Salı, Ağustos 5, 2025

Haftanın En Çok Okunanları

Son Yazılar

Çocukları Nasıl Övmeliyiz?

“Çok akıllısın!”, “Ne kadar zeki bir çocuksun!”, “Zeki kızım”, “Akıllı oğlum”. Bu ifadeleri siz de çocuklarla kullanıyor ve başkalarından duyuyorsunuz, değil mi? Öğretmenler, anne babalar, büyükler sık sık söyler bu cümleleri.
Peki iyi niyetle ve motive edici amaçla söylenmiş bu cümleler düşündüğümüz gibi iyi sonuçlar mı doğuruyor?

Çocukluk, insan hayatının en temel ve şekillendirici dönemidir. Bir çocuğun yaşamının temellerinin büyük bir kısmı genellikle bu dönem içerisinde atılır. Bu nedenle, çocuklara karşı sergilediğimiz her davranış ve ifade ettiğimiz her söz, çocukların düşüncelerinin ötesinde daha derin ve kalıcı sonuçlar doğurabilir.
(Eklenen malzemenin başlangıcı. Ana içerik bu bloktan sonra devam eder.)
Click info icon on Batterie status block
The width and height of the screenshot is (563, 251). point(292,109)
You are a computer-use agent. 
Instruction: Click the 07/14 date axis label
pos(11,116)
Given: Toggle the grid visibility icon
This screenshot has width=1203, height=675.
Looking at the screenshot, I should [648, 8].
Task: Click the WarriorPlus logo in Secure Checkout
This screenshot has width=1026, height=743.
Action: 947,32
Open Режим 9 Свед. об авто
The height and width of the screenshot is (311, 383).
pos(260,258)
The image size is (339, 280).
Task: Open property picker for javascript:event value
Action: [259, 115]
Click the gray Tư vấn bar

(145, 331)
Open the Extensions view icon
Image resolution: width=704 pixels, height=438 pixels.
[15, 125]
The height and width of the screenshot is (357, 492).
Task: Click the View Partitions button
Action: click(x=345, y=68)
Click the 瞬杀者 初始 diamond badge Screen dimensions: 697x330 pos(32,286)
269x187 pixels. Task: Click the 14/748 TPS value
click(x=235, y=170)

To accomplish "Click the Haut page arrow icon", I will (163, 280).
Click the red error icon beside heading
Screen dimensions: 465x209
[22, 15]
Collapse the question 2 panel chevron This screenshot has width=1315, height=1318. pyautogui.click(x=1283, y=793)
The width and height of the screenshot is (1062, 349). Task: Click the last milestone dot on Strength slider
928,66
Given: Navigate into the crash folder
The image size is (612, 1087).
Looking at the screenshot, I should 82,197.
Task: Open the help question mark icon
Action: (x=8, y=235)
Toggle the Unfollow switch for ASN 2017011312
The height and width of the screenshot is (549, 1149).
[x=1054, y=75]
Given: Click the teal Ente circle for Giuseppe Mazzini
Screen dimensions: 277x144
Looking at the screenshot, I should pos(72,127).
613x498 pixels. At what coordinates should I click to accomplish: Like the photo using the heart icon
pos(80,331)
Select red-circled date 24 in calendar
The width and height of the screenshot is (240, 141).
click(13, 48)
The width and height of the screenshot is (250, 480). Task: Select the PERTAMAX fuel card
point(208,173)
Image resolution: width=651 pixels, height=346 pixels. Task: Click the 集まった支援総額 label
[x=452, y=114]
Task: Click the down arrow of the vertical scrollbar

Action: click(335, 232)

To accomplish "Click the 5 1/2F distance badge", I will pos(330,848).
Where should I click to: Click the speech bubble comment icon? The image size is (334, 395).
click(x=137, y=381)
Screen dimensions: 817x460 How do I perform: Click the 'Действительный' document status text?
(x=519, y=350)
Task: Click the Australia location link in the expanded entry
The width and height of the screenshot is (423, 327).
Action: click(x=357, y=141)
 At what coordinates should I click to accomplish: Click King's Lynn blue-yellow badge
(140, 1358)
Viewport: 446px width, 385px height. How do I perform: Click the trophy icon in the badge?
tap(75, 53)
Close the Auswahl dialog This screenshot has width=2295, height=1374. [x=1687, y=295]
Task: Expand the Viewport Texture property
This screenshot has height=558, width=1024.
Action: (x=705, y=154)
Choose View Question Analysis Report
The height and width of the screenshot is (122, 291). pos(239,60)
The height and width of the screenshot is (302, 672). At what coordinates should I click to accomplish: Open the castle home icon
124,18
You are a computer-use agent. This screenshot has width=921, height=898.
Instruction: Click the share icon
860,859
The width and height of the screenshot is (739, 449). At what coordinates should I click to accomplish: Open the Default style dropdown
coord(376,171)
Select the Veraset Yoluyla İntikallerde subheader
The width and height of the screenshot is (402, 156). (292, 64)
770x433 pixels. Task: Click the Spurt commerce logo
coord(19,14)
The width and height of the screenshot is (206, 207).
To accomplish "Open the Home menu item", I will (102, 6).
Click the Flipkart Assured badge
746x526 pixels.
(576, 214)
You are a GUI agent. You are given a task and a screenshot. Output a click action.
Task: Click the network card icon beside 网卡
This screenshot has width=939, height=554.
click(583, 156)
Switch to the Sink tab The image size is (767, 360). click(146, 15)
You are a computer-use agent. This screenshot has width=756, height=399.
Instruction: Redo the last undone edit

Uzun yıllar boyunca öğrenme yaklaşımları üzerinde çalışan Carol Dweck’e göre, verilen geri dönüşler çocukların öğrenme yöntemlerini, öz güvenlerini ve gelecekteki başarılarını etkiliyor.
Dweck’in bulgularına göre, çocuklar iki ana zihinsel yapıya sahip olabiliyor. Bunların ilki sabit zihniyettir. Bu zihniyete göre çocuklar zekanın doğuştan geldiğine ve sabit olduğuna inanırlar.
İkinci zihniyet ise gelişim zihniyetidir. Bu zihniyete göre çocuklar zekanın geliştirilebilir olduğuna inanmaktadırlar.

Dweck, bu konuyla ilgili çok zekice bir deney tasarlamış ve hayata geçirmiştir. Bu araştırmada yaş ortalamaları 11 olan 128 çocuk bulunmaktadır. Bu çocukların hepsini tek tek odaya alıp çok kolay bir test vermiştir ve bütün çocuklar bu testten başarılı olmuşlardır. Daha sonrasında bu çocukları üç gruba ayırmışlardır:

  • Birinci gruba “Çok zekisin!” gibi övgülerde bulunarak zekâsına vurgu yapılmıştır.

  • İkinci gruba ise “Çok uğraşmışsın”, “Ne güzel çalışmışsın” gibi övgülerle çabasına vurgu yapılmıştır.

  • Üçüncü gruba ise sadece “Aferin!” gibi tarafsız övgülerde bulunulmuştur.

Testin bitiminde çocuklara “Artık size yeni sorular sunacağız. Nasıl problemler istersiniz? Kolay mı yoksa yanlış yapsan bile kendini geliştirebileceğin problemler mi?” diye sorulmuştur.
Zekâsı övülen çocukların %60’ından fazlası kolay problem istemiştir.
Çabası övülen çocukların ise sadece %8’i kolay problem istemiştir.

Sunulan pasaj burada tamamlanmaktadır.